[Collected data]

####################

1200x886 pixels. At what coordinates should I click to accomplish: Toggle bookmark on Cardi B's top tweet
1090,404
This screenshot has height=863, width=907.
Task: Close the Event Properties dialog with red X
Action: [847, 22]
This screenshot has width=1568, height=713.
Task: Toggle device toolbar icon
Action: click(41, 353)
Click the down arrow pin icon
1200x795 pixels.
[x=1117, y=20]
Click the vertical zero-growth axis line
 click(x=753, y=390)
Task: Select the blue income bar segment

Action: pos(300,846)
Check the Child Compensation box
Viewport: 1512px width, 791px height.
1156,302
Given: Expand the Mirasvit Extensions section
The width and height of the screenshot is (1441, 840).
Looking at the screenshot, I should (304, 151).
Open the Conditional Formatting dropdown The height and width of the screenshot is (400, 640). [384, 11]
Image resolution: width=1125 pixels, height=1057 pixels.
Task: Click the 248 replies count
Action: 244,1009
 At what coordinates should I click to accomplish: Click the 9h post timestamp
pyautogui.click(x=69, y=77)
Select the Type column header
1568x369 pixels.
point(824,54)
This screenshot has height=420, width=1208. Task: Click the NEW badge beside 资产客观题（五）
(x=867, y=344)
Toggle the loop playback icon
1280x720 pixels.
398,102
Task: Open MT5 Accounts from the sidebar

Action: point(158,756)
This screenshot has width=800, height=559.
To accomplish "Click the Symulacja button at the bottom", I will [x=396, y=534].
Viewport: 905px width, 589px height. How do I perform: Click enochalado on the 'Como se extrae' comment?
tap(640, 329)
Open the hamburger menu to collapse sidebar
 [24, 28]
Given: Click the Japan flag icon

####################

[REQUIREMENT]: Please return a copy of each line in the entries that has the string "Given".

[ANSWER AREA]:
Given: Expand the Mirasvit Extensions section
Given: Click the Japan flag icon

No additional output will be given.